News 08-12 (No.252)
Issued : December 25, 2008
[ Japanese Version ]
Seinan Gakuin University's New Chapel-a Space for Organ Music and More
by Dr. Minoru Nagata, Founder of Nagata Acoustics
New Chapel exterior
New Chapel interior seen from the stage
Seinan Gakuin University, located in Fukuoka City on Japan's southern Kyushu Island, celebrated the inauguration of a new chapel on April 5, 2008, after completing construction on the building in March. The new chapel replaces the aged and deteriorated Rankin Chapel that was built in 1954 on the same site where the new chapel now stands.
The new chapel will be used by the university both as a chapel and as an auditorium. W. M. Vories & Company Architects Ichiryusha won the project's architectural design and construction management role through a design competition and Kajima Construction served as the project's general contractor.
<< A Request to Provide a Third-party Opinion >>
Nagata Acoustics' participation on this project began with a phone call I received from Ms. Toshiko Tsuji, the current owner of Tsuji Organ Builders, a Japanese company dedicated to building pipe organs that was started by her husband. When she called, in May, 2005, Ms. Tsuji words expressed both concern and urgency. She told me that the winning design for the new chapel was problematic from the perspective of how the pipe organ would sound, and she asked if I would provide a third-party opinion.
The pipe organ in Rankin Chapel was built by Ms. Tsuji's husband, Mr. Hiroshi Tsuji. The instrument has long been a well-known and loved pipe organ in Kyushu, and I can even remember attending its inaugural concert in Rankin Chapel. The new chapel's project plans included reconstructing and installing this pipe organ in the new chapel.

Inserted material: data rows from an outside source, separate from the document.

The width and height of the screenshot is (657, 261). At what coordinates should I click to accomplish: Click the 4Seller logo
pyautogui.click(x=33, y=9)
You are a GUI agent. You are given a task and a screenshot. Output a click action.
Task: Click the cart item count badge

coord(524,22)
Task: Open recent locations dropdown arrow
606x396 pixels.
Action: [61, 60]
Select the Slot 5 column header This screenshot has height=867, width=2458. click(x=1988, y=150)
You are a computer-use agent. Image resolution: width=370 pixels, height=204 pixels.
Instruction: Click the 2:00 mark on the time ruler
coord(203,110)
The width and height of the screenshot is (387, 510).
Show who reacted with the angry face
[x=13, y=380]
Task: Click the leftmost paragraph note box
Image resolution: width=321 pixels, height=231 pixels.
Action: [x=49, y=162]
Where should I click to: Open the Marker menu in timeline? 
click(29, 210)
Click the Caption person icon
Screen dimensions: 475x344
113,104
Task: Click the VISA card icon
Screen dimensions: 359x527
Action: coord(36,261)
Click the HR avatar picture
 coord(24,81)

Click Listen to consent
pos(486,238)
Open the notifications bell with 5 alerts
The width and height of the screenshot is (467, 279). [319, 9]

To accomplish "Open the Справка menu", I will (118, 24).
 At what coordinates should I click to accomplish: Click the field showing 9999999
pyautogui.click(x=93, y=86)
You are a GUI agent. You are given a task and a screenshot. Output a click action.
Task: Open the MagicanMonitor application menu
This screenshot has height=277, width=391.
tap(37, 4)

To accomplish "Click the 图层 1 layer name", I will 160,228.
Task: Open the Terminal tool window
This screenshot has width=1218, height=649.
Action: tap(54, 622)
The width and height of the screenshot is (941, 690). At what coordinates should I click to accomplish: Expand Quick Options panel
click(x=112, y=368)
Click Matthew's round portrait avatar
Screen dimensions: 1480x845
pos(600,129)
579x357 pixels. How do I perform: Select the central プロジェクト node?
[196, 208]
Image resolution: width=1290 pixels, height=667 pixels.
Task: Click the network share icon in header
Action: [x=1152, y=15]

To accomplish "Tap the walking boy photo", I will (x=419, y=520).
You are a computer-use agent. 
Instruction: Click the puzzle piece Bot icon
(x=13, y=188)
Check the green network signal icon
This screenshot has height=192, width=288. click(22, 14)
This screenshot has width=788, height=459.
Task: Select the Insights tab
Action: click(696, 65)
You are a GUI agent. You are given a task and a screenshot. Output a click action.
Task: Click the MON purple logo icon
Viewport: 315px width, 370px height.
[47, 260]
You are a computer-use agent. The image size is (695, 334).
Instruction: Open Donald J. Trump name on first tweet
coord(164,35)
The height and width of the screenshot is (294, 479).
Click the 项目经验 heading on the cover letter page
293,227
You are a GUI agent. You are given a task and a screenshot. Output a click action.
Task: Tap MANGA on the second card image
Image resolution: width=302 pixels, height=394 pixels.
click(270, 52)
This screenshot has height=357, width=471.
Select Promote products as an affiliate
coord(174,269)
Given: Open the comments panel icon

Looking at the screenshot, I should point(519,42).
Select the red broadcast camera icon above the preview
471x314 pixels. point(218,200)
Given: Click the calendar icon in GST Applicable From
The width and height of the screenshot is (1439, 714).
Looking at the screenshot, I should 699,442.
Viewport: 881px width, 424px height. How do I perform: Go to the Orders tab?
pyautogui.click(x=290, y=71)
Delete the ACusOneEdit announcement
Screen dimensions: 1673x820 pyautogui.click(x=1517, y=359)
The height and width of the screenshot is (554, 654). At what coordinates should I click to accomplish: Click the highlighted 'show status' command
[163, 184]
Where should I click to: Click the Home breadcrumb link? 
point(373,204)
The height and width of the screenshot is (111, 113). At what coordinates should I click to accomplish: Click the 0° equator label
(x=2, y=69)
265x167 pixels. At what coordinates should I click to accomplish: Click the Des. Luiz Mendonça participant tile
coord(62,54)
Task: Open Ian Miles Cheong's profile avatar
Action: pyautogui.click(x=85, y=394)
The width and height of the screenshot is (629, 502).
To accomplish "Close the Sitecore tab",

<< My Critique of the New Chapel's Planned Design >>
Rankin Chapel (now demolished)
In the university's specifications for the new chapel's design competition, the school indicated its desire for a facility that can be used both as a chapel and as an auditorium. The winning design had an elliptical-shaped exterior and an interior with a horizontally fan-shaped audience-seating area. The ceiling height was kept to 11 m. (36 ft) and, to make the space appropriate for uses other than as a chapel, the design included a portable on-stage shell and a stage curtain that could be adapted for seminars, large lecture classes, concerts and simple theater productions. Like the placement of the Tsuji pipe organ in Rankin Chapel, the new chapel's design called for the pipe organ to be installed on an angle at stage left.
Regarding the design's basic configuration, for this kind of multipurpose use, if I wanted to prioritize the pipe organ's acoustics, it would be best to begin by using a rectangular hall shape, and then, from this basic starting point, determine how to adapt the space for multipurpose use. I shared this opinion with the university.
<< The University's Reconsideration of the Chapel's Planned Design >>
The university gave very serious consideration to my recommendation and convened an architectural committee to review the chapel's design. The ensuing debate and discussion included strong opinions about how the new design's shape would be beneficial to people expected to use the chapel, about how to achieve the target seat-count given the limitations of the project's physical site and about many other project issues.
Just counting the committee sessions that I was asked to attend, there were six sessions, and I know there were many meetings that I did not attend. At the sessions I attended, I was asked to speak about hall ceiling height and other aspects of the hall design that determine the hall's acoustics, and at these sessions, I shared my opinions and ideas. As a result of these sessions, the pipe organ's location in the new chapel was moved to the front of the room above the stage, and the hall's interior shape was revised to a rectangular configuration 21 m. (69 ft) long x 30 m. (95 ft) w. x 13 m. (43 ft) high. The new chapel seats 904 persons. Its exterior matches the red brick exterior of the campus' other buildings, and a portion of the original elliptical shape of the building exterior is preserved in the revised design.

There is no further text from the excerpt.